Продавец лениво кивнул головой, проводил нас до дверей и закрыл их за нами.
— Почему он такой важный? — спросила я у папы.
— Наверное, он занят, а мы его отрываем по пустякам с разными покупками.
— Теперь всё в порядке, — радовался дома папа, укладывая гуся в кастрюлю. — И маме будет небольшой подарок.
Но папа ошибался. Было еще не всё в порядке. Мы поставили кастрюлю с гусем на керогаз, и вода вскоре закипела. Потом сперва сварилась, а потом и разварилась картошка и обмякли огурцы, а гусь оставался каменным.
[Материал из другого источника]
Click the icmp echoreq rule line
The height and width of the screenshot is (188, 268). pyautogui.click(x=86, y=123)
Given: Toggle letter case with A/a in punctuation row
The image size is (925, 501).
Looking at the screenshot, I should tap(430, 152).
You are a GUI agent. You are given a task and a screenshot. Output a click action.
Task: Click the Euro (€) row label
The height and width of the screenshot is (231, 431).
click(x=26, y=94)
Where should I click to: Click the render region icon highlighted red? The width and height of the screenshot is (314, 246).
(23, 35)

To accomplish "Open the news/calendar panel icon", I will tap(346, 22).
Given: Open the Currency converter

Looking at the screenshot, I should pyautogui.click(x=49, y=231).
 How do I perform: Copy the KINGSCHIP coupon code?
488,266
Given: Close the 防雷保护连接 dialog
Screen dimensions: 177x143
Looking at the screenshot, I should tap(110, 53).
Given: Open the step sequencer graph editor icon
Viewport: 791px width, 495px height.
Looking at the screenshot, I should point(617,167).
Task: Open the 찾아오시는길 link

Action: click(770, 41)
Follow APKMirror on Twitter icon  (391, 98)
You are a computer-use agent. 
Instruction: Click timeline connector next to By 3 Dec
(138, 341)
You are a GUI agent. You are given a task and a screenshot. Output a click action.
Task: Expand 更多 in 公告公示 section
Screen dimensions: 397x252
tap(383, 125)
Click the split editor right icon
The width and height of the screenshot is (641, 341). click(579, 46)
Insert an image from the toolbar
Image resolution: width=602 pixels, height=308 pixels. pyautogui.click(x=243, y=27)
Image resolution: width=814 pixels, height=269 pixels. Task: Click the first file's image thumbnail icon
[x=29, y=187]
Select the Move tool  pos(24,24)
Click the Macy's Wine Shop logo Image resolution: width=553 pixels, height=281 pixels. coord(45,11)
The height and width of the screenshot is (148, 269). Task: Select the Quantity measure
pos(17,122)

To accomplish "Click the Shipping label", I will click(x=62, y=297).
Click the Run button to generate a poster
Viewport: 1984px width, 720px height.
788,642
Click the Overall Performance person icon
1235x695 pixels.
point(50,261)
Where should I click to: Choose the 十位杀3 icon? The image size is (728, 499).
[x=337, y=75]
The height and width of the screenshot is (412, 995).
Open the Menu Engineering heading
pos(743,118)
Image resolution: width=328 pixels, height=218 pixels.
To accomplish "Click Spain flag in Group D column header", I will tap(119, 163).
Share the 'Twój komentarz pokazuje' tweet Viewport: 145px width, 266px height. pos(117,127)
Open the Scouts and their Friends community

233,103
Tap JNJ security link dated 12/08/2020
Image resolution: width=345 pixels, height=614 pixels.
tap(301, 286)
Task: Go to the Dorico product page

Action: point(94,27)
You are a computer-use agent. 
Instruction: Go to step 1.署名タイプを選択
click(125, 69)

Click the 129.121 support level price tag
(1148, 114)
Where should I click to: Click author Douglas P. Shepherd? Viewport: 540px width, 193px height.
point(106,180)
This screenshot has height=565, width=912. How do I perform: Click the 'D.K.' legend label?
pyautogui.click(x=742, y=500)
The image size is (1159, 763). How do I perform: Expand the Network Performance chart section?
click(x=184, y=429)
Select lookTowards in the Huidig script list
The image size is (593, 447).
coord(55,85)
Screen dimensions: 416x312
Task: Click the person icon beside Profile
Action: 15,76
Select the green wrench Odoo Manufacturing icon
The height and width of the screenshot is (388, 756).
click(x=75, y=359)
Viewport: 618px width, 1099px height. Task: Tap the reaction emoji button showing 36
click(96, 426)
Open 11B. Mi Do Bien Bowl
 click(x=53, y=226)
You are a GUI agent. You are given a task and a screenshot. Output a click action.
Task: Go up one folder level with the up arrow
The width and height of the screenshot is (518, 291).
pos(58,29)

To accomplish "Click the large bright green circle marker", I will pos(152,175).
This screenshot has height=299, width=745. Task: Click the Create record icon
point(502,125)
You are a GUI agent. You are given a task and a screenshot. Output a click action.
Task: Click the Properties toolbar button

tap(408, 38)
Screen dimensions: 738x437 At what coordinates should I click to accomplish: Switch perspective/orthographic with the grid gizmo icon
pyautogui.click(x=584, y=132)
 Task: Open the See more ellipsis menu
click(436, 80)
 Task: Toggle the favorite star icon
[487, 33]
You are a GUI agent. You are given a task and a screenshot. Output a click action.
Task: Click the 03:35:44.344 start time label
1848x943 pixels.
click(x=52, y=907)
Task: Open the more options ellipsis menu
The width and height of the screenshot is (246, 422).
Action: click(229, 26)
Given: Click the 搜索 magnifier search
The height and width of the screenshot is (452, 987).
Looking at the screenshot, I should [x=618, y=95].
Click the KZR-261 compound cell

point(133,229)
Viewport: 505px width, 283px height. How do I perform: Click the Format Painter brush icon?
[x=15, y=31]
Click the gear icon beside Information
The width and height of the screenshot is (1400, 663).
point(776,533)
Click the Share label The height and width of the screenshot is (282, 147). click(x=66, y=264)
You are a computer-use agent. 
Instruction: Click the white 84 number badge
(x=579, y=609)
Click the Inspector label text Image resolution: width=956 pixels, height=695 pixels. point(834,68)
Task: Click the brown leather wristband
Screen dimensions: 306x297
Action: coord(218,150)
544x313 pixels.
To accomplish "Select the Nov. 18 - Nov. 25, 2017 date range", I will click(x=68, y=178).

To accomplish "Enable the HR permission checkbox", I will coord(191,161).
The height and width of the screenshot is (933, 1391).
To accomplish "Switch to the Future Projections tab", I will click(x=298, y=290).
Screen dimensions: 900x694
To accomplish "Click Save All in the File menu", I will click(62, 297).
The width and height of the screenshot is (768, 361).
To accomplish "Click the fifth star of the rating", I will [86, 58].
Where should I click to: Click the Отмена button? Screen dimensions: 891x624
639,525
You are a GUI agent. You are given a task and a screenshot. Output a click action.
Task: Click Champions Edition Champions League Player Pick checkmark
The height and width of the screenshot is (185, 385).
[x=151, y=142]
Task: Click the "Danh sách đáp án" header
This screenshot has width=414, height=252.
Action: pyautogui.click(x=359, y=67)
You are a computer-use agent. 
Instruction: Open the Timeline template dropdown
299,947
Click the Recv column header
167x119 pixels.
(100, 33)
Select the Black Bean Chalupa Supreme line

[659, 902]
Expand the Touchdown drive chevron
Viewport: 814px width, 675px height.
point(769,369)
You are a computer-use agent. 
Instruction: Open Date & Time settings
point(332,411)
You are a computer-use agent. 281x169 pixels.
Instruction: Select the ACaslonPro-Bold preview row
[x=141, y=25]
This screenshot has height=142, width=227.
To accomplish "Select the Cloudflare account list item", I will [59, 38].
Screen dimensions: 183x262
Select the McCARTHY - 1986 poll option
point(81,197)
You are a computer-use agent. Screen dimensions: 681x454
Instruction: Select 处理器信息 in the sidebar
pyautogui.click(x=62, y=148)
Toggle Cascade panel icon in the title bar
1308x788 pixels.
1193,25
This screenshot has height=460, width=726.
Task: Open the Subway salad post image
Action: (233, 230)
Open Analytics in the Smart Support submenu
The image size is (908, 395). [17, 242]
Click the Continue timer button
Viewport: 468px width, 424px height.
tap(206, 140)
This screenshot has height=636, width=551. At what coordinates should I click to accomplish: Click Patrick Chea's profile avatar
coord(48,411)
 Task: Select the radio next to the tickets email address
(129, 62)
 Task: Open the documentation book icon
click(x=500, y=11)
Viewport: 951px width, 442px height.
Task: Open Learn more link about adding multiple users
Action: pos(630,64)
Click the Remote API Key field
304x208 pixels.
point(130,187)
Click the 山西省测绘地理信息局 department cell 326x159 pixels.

Правда, это было даже хорошо, потому что папа только тут вспомнил, что мы забыли посолить рассольник, хотя папа еще с утра повесил над столом бумажку:
Не забудь о соли!
Мы бросили побольше соли в кастрюлю, добавили воды и стали опять ждать.
— Конечно, дома на газе всё было бы значительно быстрее, — задумчиво сказал папа. — Там есть духовка. Это удивительно, Шурик, как человек быстро привыкает к цивилизации и даже не замечает окружающих его удобств. А ну, представь себе, что зимой тебе, прежде чем уйти в школу, нужно было бы разжечь керосиновую лампу, потом сходить за водой, затем растопить дровами плиту, а уж только тогда позавтракать… Ты вот, наверное, и не думала о том, что Пушкин читал и писал при свечах, а Лермонтов на Кавказ ехал целый месяц.